On the animal front we still have two fish that refuse to die, which is sort of ironic because for a while there, Zoe was having so many fish die that we considered opening a seafood restaurant. In addition, the girls now have gerbils. We have always said we would never have caged animals, but the girls put together a very convincing Power Point presentation and we caved. I will say that they are pretty cute for rodents. Lucy the cat is super interested in them, and she would very much like to lick one. She does that little quivery thing with her mouth and drools excessively when she's watching them.
We lost our sweet cat Jo Jo in October, and we still miss her very much. She was like no cat we've ever had before--very social and cuddly. She liked to stretch out on Gunny's bed and leave him with just a small corner to curl up on. I don't think he loved that, but what was he going to say? Cats rule and dogs drool is how the saying goes, I believe.
Gunny is very much Zoe's dog, and he worships the ground she walks on. He's also super naughty and he likes to run amok in the neighborhood when given the chance. Zoe is the only one who will chase him and bring him home because the rest of us like to stand on the porch and practice our threatening "Come home now, YOU BAD DOG!" voices. Well, okay, Peanut Head and I do that. Stinkerbell chases him, but I'm pretty sure that just makes him run faster because she scares the snot out of him. Welcome to our world, Gunny Man.
On that note, I think I'll end this letter with the visual of Gunny's caterpillar eyebrows raised as he looks behind him, calculating how much gas he needs to pour on to elude Stinkerbell's capture and the long walk of shame home.
We wish you all a Merry Christmas and a very happy and healthy New Year.
The Scott Family
As I write this I am on a much needed break from school. I know I will go back well-rested and ready to face the long stretch leading up to the dreaded testing. I'm having a hard time wrapping my head around the fact that this school year is nearly half over.
I'm looking to the New Year with excitement and hope. Not because this has been a bad year. It hasn't. I just love the fresh start a New Year brings. Although I'm not one to go on a New Year's Resolution diet, I do need to take better care of myself. My life lacks balance and it shows. I have never felt so out of shape before in my life, and I look forward to working on that. Baby steps are better than no steps, so that's where I'm going to start.

* Activity: Carry on the passage about the Scott family's pets and the writer's New Year hopes, starting right after its last sentence.

* Input data:
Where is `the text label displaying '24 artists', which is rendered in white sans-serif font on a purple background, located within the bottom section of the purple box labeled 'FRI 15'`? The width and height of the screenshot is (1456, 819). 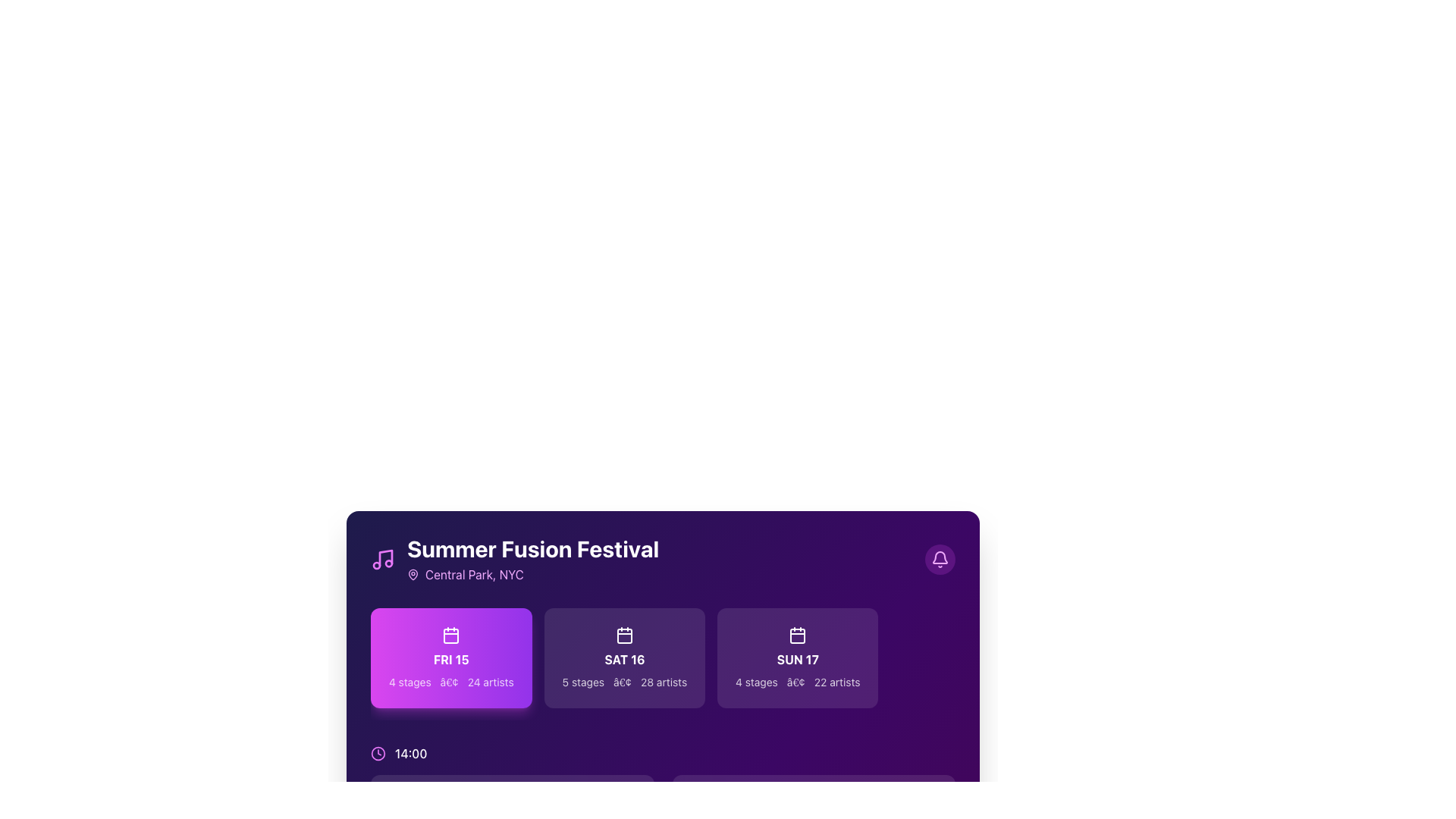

* Written reply:
Years ago I started another blog called "Controlling My Thighs," but have yet to muster the guts to actually publish it. Content has been written and deleted so many times because, ugh, embarrassing. Maybe this year I'll have the guts to hit that publish button. There really is a lot to laugh about in the quest for health and fitness. I'm sure I'll never run out of content.
For example, one day last spring I was out running, and I use that word in the loosest sense because many people walk faster than I run. Anyway, I was running and a man stops his truck, IN THE MIDDLE OF THE ROAD, to get out and tell me that he's in the fitness industry and he just wants to tell me that I'm doing so good and keeping up a nice little pace, and keep it up. I was taken aback and part of me was all "Puh-leese, I can pep talk myself," but then I reminded myself that he meant well and he was trying to be encouraging, not condescending. You gotta give people credit for trying, you know.
Anyway, I think God sent him to me special because I really was in the process of talking myself into stopping at two miles, and because of him, I HAD TO KEEP GOING. I was all "Damn you, Fitness Man!" but outwardly smiling and trying to appear Iron Man Strong.
To look at the bright side, it had been a dang long time since I had stopped traffic like that.
So yeah, health and fitness can be funny.